Il faut en outre retenir que, de 1534 à 1763, Anticosti faisait partie de la Nouvelle-France, avant d’être annexée deux fois à Terre-Neuve (1763-1774- et 1809-1825), pour revenir au Bas-Canada, puis être rattachée définitivement au Québec en 1867. La nature et le sens du toponyme Anticosti entretiendraient, selon toute vraisemblance, un rapport avec une langue amérindienne, étant donné que les formes Anticosti, Ntiskotek et variantes se succèdent sans doute l’adaptation du second. Or, les Montagnais, selon le père Char;es Arnaud (1826-1914), ont toujours identifié l’île sous le nom de Notiskuan, « lieu où l’on chasse l’ours », devenu aujourd’hui Natashquan, chez ceux de la Basse-Côte-Nord, avec le même sens. De manière paradoxale, et en dépit du fait que Baie aux Ours a figuré sur certaines cartes, il ne reste que peu d’ours sur l’île.

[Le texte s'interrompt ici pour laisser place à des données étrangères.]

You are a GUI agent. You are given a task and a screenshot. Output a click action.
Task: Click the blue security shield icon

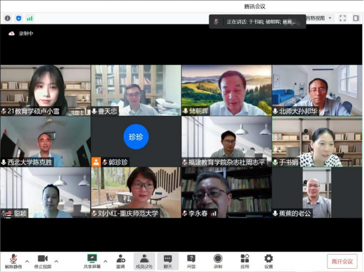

Dès la fin du XVIIe siècle, le territoire était habité et son premier seigneur a été Louis Jolliet (1680). En 1882, on procédait à l’érection canonique de la paroisse de Notre-Dame-de-l’Assomption, appellation invoquant le nom primitif de l’île, acquise en 1974 par le gouvernement du Québec après sa vente, en 1926, à l’Anticosti Corporation qui l’avait acquise de la famille d’Henri Menier, propriétaire depuis 1895. La présence, en abondance, du cerf de Virginie, de l’orignal, du capelan, du hareng, du saumon, de l’omble de fontaine, etc. permet de préserver ce paradis faunique. D’ailleurs, le surnom des gens de la municipalité, des Chevreuils, demeure éloquent à cet égard. Le nome même d’Anticosti évoque encore l’ombre de Louis-Olivier Gamache, le croque-mitaine moitié feu-follet, moitié loup-garous, mort en 1854, qui hante toujours les lieux selon certains. Les très nombreux naufrages signalés près de ses côtes ont valu à l’île le titre peu rassurant de Cimetière du Golfe.